### Supplied material ###

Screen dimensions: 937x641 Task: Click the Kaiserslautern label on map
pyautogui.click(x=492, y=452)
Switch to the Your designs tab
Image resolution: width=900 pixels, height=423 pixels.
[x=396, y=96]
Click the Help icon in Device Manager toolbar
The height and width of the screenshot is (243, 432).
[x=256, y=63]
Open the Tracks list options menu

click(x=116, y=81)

###

Directive —
Write out all of the lines above again, swapping "label" for "marker" and leaving everything else unchanged.

Exercise response —
Screen dimensions: 937x641 Task: Click the Kaiserslautern marker on map
pyautogui.click(x=492, y=452)
Switch to the Your designs tab
Image resolution: width=900 pixels, height=423 pixels.
[x=396, y=96]
Click the Help icon in Device Manager toolbar
The height and width of the screenshot is (243, 432).
[x=256, y=63]
Open the Tracks list options menu

click(x=116, y=81)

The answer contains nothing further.